Nel 1997, nel primo volume della serie Homo Sacer, lei ha scritto che il campo è la norma del nostro spazio politico. Da Atene ad Auschwitz …
Mi è stata molto rimproverata l’idea che il campo abbia sostituito la città come il nomos (la norma, la legge) della modernità. Ma io non guardavo al campo come fatto storico, ma come matrice nascosta della nostra società. Che cos’è un campo? Si tratta di una parte del territorio che è al di fuori dell’ordine giuridico-politico, una materializzazione dello stato di eccezione. Oggi, lo stato di eccezione e di depoliticizzazione ha invaso tutto. Nella città moderna lo spazio monitorato da telecamere a circuito chiuso è pubblico o privato, interno o esterno? Si diffondono nuovi tipi di spazio: il modello israeliano dei territori occupati, con tutti gli ostacoli per escludere i palestinesi, è stata adottato a Dubai per creare isole turistiche iper-protette …
A che punto è Homo sacer?
Quando ho iniziato questa serie, quello che mi interessava era il rapporto tra diritto e vita. Nella nostra cultura, la nozione di vita non è mai definita, ma è continuamente decomposta: c’è una vita caratterizzata politicamente (bios), la vita naturale comune a tutti gli animali (zoé), la vita vegetativa, vita sociale, ecc. Potremo mai arrivare a una forma di vita che resista a queste divisioni? Attualmente sto scrivendo l’ultimo volume di Homo sacer. Giacometti ha detto una cosa che mi è piaciuta molto: non si finisce mai un dipinto, lo si abbandona.
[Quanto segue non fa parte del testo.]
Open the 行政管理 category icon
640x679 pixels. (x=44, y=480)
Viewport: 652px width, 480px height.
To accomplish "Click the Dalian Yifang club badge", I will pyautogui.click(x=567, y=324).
I suoi quadri non sono finiti; il loro potenziale non si esaurisce mai. Mi piacerebbe che lo stesso si potesse dire di Homo sacer, che è stato abbandonato, ma non finito. Credo inoltre che la filosofia non dovrebbe consistere troppo di affermazioni teoriche – a volte la teoria deve mostrare la sua insufficienza.
È questo il motivo per cui oltre a saggi teorici lei ha sempre scritto anche testi più brevi, più poetici?
Sì, proprio così. Questi due registri di scrittura non stanno in contraddizione tra loro, anzi spero che talvolta i loro cammini si incrocino. È stato durante la scrittura di un libro massiccio, Il regno e la gloria, che descrive una genealogia del governo e dell’economia, che mi ha colpito con forza l’idea di in-operosità, che ho poi cercato di sviluppare in modo più concreto in altri testi. Questi incroci sono l’essenza del piacere di scrivere e di pensare.